Entries taken from a collection:

════

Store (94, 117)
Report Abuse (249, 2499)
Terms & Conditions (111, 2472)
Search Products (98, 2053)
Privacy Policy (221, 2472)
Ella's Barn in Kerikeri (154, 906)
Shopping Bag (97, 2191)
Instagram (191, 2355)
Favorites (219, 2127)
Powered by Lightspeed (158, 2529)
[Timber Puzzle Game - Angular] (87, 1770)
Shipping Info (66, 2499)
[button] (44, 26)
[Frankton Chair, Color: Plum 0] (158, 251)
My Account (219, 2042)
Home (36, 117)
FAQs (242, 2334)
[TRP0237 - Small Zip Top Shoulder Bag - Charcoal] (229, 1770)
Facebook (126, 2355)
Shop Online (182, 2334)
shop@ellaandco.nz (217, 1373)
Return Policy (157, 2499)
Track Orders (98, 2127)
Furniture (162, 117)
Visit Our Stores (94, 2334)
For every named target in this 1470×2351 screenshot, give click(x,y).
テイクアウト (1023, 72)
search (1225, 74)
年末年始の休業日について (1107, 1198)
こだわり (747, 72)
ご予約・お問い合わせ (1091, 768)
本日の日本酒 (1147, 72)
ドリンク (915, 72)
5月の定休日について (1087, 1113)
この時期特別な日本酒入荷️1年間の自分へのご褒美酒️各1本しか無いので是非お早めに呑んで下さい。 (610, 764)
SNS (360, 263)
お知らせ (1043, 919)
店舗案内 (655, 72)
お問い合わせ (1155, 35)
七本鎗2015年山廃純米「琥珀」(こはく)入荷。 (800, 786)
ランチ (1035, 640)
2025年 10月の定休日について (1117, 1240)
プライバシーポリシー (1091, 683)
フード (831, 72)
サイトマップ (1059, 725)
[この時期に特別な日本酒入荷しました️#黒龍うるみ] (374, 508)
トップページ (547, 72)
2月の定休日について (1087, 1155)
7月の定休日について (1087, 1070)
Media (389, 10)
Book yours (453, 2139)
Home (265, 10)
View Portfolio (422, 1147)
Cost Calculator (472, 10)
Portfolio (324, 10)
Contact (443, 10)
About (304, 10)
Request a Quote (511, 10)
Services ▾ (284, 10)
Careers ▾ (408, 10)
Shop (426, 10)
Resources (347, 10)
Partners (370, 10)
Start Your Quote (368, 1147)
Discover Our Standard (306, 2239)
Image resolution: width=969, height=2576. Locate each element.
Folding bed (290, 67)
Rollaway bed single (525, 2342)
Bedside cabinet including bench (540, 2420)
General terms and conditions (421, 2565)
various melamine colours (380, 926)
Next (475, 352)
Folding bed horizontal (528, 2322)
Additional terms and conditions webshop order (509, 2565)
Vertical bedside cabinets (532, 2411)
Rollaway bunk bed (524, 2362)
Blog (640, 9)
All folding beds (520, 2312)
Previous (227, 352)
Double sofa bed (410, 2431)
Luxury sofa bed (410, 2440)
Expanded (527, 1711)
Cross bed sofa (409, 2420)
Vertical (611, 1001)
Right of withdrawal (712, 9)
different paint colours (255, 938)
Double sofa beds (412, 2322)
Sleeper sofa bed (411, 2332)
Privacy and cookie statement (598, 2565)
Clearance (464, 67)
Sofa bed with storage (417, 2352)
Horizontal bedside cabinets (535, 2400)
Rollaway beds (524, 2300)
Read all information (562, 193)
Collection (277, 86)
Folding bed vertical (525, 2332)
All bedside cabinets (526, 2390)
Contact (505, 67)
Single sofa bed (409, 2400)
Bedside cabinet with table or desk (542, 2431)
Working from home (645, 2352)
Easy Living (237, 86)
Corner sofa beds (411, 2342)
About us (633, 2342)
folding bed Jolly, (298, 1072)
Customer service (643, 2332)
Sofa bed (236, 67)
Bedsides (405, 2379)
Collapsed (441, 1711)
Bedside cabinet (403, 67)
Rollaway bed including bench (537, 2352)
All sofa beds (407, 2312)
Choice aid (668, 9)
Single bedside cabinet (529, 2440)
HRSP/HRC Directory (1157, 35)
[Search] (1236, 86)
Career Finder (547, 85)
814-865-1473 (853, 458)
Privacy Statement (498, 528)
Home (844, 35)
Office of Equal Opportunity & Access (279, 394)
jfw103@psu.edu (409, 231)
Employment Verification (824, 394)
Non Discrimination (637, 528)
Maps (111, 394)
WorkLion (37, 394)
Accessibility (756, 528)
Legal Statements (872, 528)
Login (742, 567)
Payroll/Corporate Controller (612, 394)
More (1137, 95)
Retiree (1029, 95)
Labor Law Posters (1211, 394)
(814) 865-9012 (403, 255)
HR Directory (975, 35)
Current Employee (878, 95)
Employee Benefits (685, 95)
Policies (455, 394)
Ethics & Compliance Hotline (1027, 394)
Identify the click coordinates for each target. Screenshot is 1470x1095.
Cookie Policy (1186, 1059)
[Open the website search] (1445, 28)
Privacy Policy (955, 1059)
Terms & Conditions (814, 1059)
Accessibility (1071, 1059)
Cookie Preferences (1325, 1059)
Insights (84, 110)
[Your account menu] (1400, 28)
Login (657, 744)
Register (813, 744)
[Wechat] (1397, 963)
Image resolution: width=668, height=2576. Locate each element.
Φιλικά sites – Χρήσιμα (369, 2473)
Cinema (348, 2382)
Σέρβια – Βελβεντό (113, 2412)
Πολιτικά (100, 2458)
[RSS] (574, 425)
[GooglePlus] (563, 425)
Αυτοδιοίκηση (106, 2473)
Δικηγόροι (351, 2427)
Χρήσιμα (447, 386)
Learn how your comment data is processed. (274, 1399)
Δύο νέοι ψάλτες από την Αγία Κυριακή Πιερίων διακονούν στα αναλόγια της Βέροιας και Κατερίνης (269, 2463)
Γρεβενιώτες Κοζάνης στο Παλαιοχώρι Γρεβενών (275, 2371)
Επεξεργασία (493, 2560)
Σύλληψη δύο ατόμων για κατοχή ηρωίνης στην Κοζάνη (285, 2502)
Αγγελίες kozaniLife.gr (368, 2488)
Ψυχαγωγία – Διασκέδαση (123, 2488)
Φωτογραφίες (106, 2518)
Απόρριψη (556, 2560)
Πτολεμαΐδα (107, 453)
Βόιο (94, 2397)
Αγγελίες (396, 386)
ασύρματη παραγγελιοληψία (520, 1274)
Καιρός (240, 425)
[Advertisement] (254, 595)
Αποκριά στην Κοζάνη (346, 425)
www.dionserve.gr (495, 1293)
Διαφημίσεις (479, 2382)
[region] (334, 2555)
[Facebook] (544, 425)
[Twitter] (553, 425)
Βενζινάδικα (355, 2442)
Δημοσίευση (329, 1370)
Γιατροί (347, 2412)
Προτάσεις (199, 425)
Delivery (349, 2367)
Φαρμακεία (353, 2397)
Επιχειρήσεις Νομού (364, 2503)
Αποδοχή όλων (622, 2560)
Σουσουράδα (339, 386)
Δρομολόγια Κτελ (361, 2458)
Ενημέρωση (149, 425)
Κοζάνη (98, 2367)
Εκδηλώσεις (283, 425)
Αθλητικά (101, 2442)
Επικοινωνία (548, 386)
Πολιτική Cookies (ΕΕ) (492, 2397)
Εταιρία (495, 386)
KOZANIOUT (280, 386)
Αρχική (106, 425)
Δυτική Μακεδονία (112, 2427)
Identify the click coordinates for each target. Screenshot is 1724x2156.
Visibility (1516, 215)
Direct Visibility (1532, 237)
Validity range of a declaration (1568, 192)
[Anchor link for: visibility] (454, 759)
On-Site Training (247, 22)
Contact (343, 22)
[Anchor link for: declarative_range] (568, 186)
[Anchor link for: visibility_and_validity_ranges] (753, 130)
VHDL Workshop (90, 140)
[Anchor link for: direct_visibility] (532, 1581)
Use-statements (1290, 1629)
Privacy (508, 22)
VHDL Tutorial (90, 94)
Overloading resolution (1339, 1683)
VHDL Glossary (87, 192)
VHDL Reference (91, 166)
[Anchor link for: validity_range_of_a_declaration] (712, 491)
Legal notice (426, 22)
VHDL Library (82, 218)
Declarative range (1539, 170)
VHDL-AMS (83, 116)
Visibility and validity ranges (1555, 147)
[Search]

════

• _Work instruction_: A single figure is required: the number of lines in the data where the word "cabinets" occurs.

• _Answer to this problem_: 3